**TO-DO LIST**.
- 1) In the fly fishing gear thread, rewrite the passage starting with "TFO rods are" and going on through "focus like FTU.", changing "warranty service" to "customer support".
- 2) Sum up the fly fishing gear thread in two sentences.

**SELECTED TEXT**.
[Begin]

# fly fishing gear info...n opinions



## Ax3bl4d3 (May 28, 2016)

wanting to get my own gear, but good gear for a decent price. Does anyone have the Deceiver from Bass Pro, and if so, what kind of luck have you had with it, qualitywise. Was told that, as an entry pole, it is very good. Any other good poles to consider? 
Looking specifically at the Deceiver 9wt 4pc for use along the TX coast for trout/red etc. 

As for a reel to match to the pole, they suggested one of the Sage reels. Are Sage good quality? Ideas?


----------



## RUFcaptain (Aug 12, 2011)

The Sage reels are decent and will do the job with redfish and trout. If you are just starting I would not get a 9 wt, overkill for your target species and harder to cast. I would suggest a 7 or 8 wt. I've never heard of the bass pro fly rod , dont know if it's any good. Sage makes entry level fly rods that are excellent quality and reasonably priced. TFO is another decent entry level rod if you don't mind being non US. They have a great warranty service, BVO is a nice stick. Or hit the classifieds there are lots of good lightly used rods for sale.
Do yourself a favor and go to a fly shop or FTU, those guys know their stuff. Don't make a mistake now with poor quality equipment. Bass pro would be low on my list for fly gear.


----------



## karstopo (Jun 29, 2009)

TFO rods are surely good quality rods and I've only heard good stuff about their warranty service. Gosh, there are so many options out there. I like the idea of going to a place with a good fly fishing focus like FTU. 

But then again, you might be like me and just want to go at things without a lot of hands on help from staff at a retail brick and mortar operation. I think that's a valid and acceptable way to go. I don't have any experience with BPS rods. I think Cabelas has some good values in fly fishing rods.

I have 2 Sage 1880 reels. They seem alright to me. Most of our likely to encounter inshore fish don't test a reel. Reel becomes a line storage device. Way different than conventional gear when a good reel counts for a lot. Many of the reel manufacturers have have an inexpensive option or 2. Some only make high end reels. 

I want a fish to melt down a reel just so I can justify getting something really nice like a Hatch or Nautilus. And then a Scott Meridian to match.


----------



## Bill Gammel (Aug 16, 2012)

I have been impressed with TFO rods and the new Echo base series for $89 is very hard to beat in the 6 and 8 wt. I have not cast the others in the "base" line, but I like those two.

[End]

(Entries on target coordinates)
[Begin]

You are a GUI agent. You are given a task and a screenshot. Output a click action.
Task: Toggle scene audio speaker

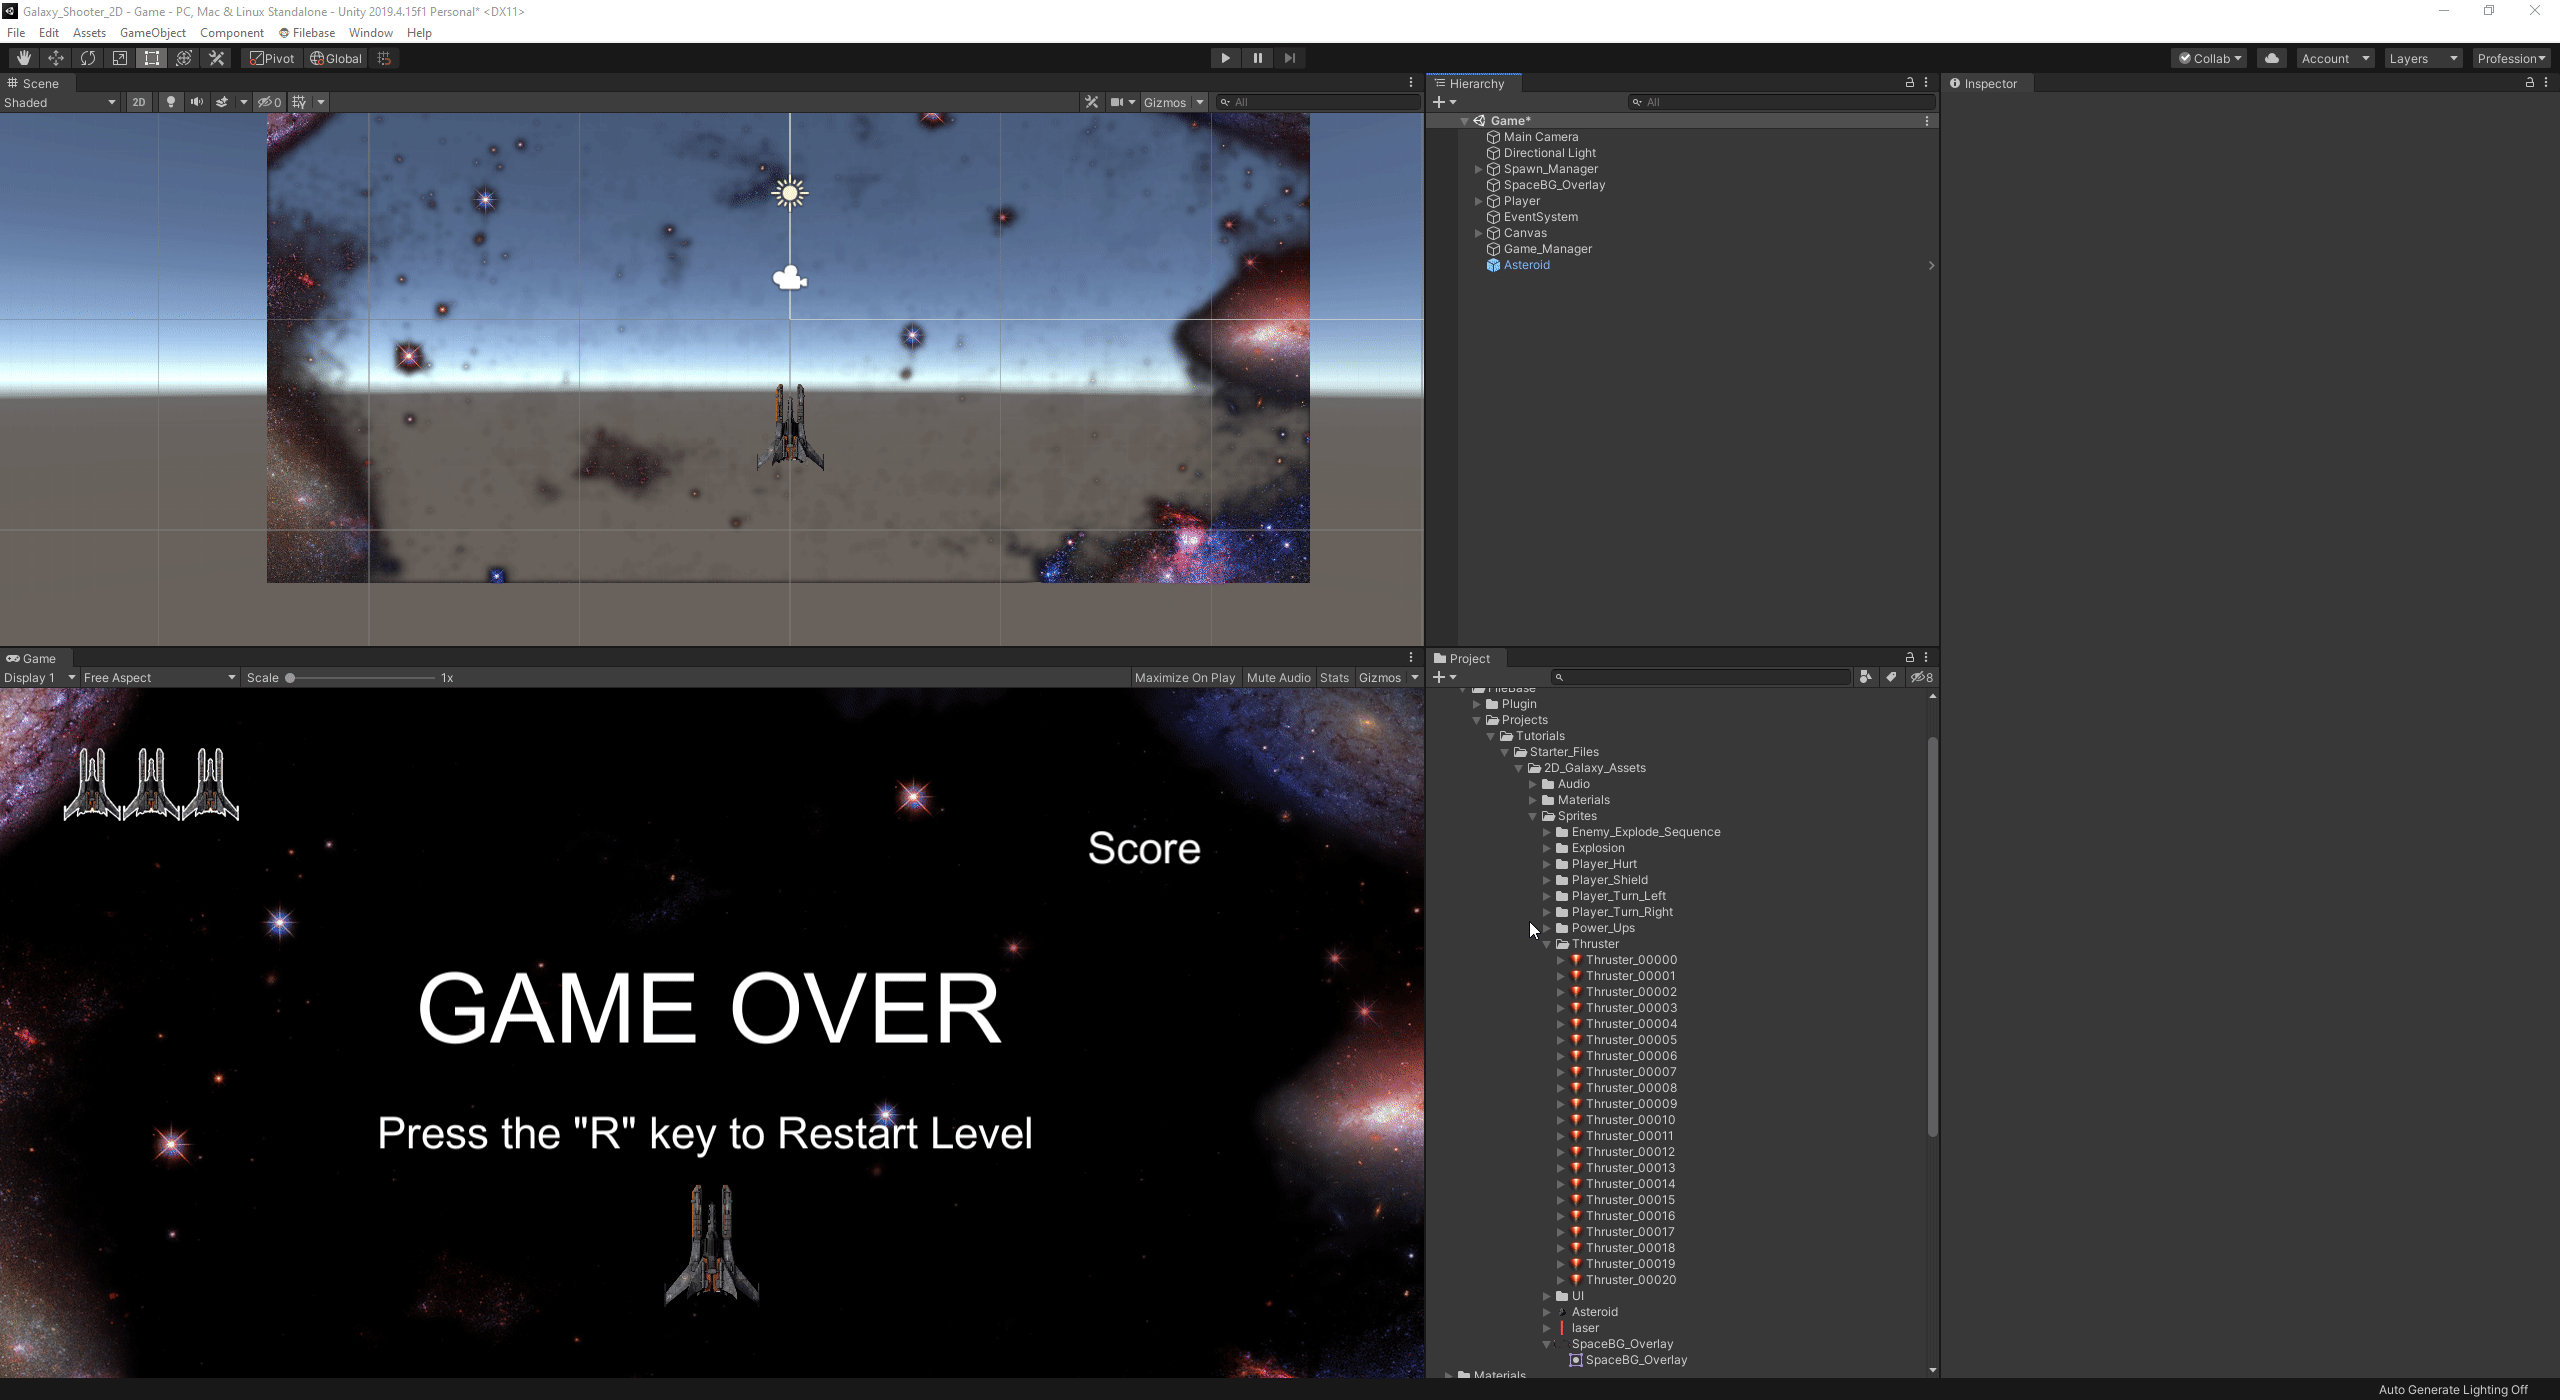point(196,102)
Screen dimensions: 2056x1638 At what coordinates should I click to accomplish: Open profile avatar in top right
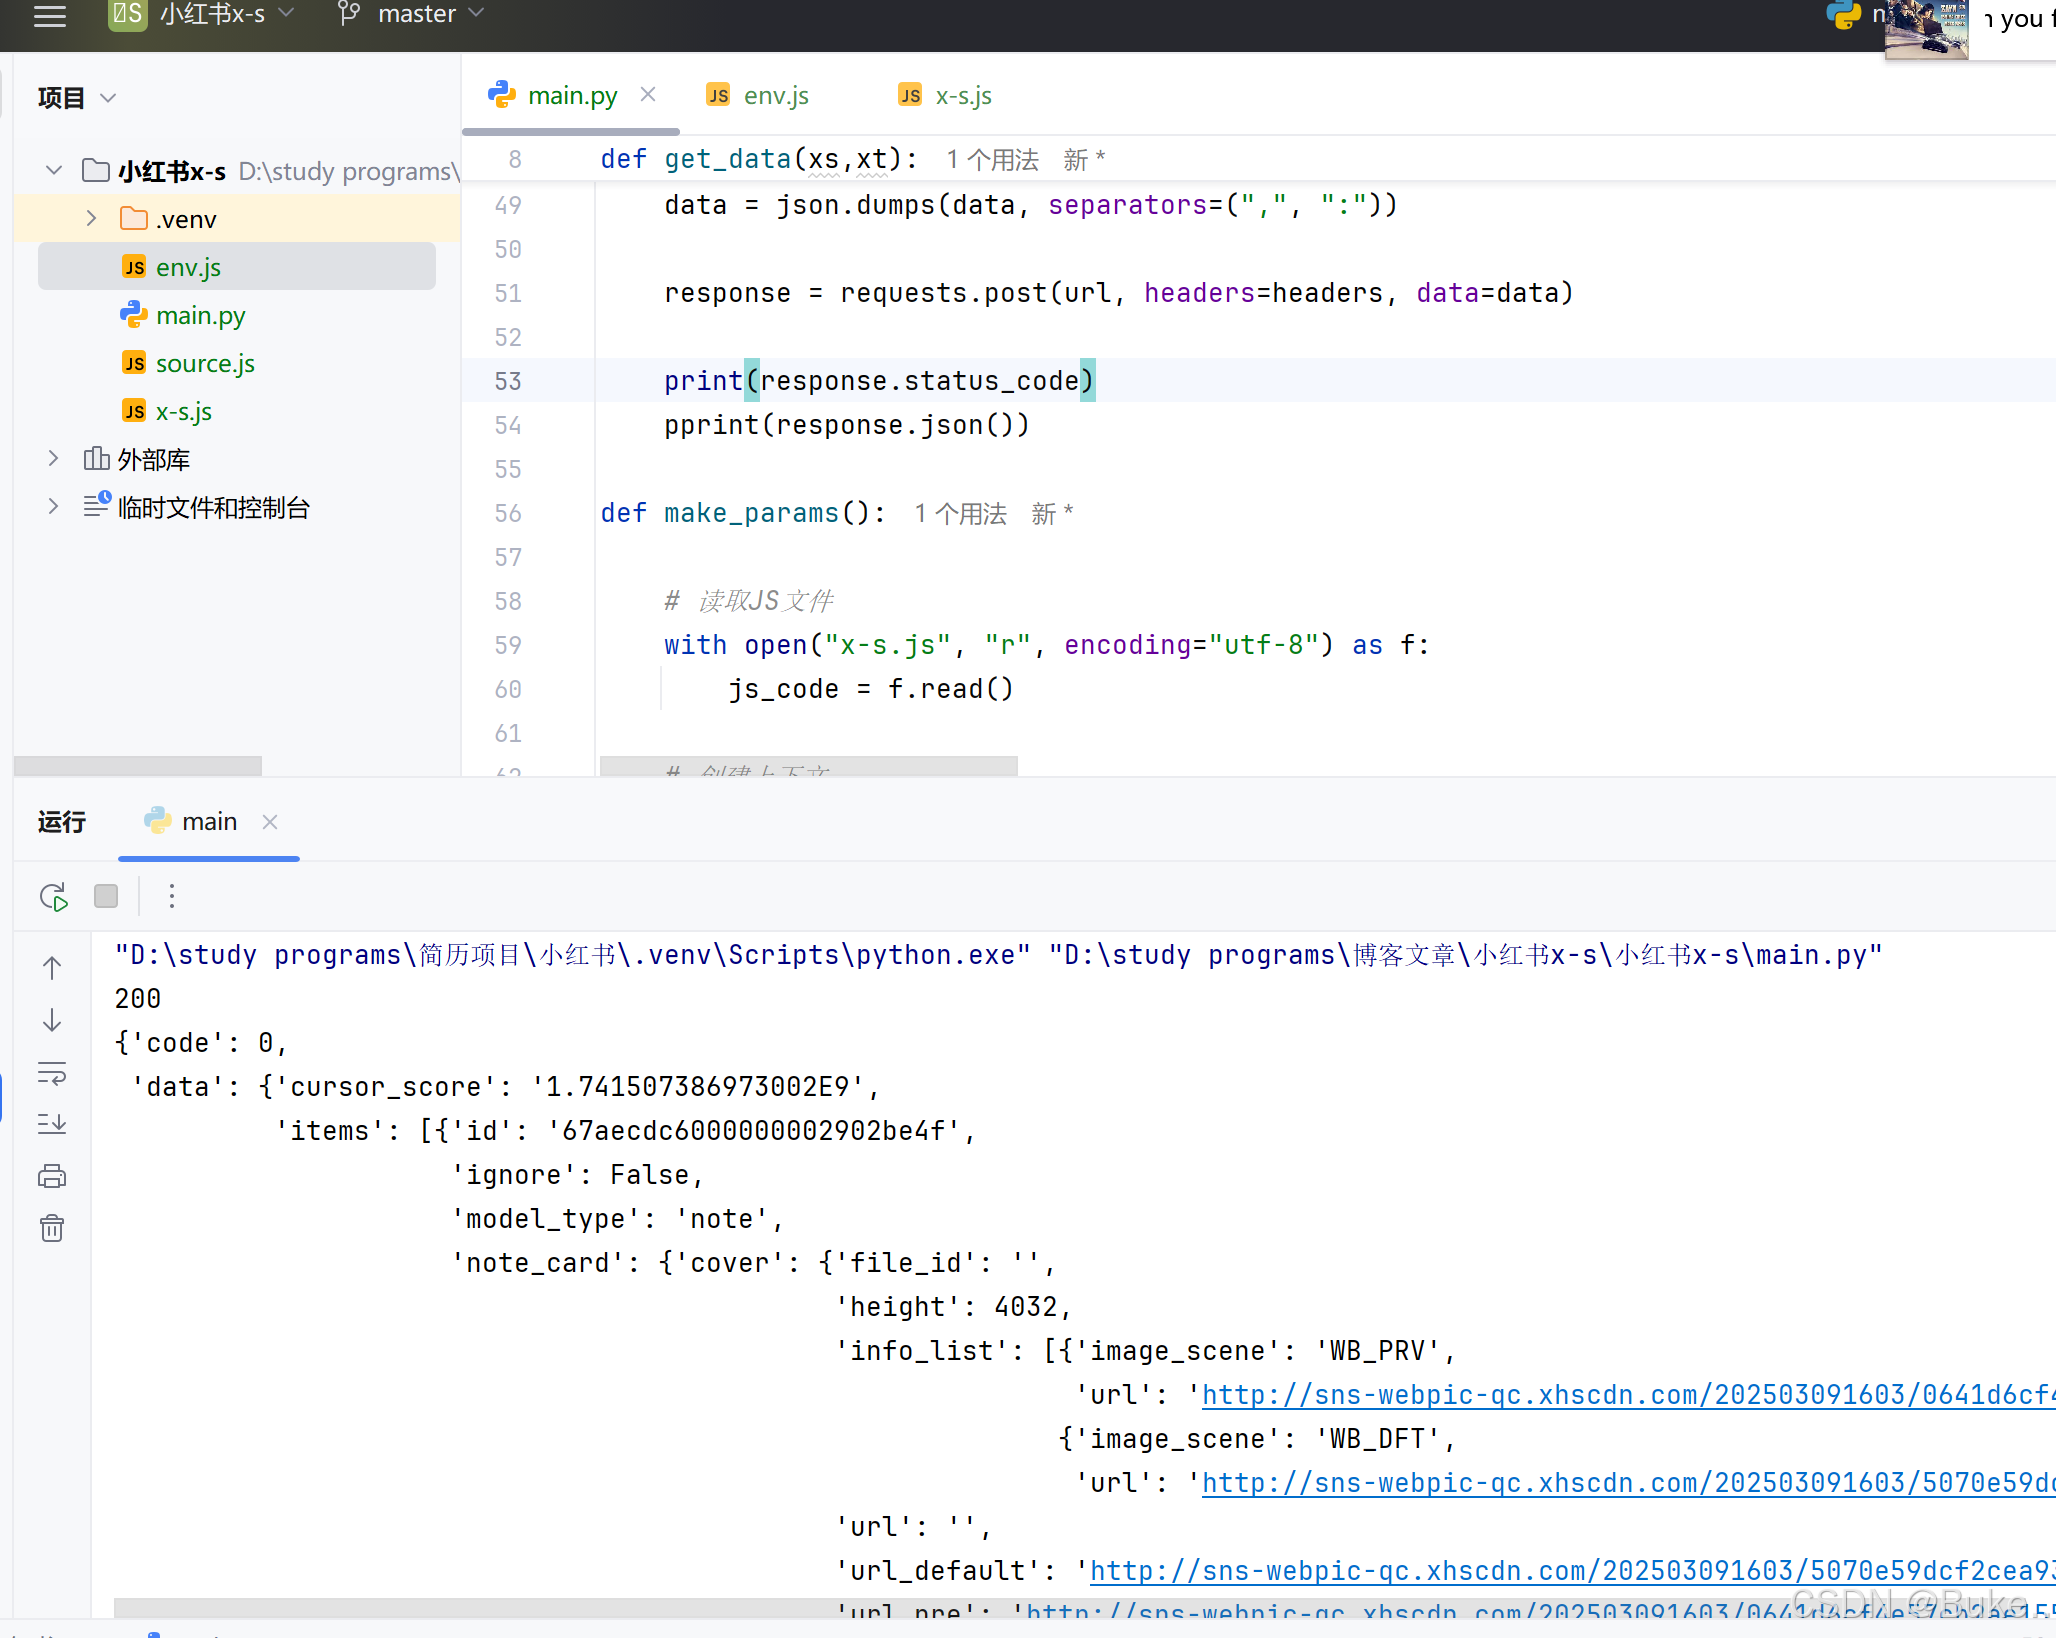(x=1925, y=30)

[End]

**ANSWERS TO THE TASKS**.
- 1)
TFO rods are surely good quality rods and I've only heard good stuff about their customer support. Gosh, there are so many options out there. I like the idea of going to a place with a good fly fishing focus like FTU.

- 2) One poster wants good fly gear at a decent price and asks about the Bass Pro Deceiver 9wt for trout and redfish on the Texas coast, and whether Sage reels are good quality. The replies say Sage reels are decent, suggest a 7 or 8 wt instead of a 9 wt, recommend TFO rods and a fly shop such as FTU, and praise the $89 Echo base series in the 6 and 8 wt.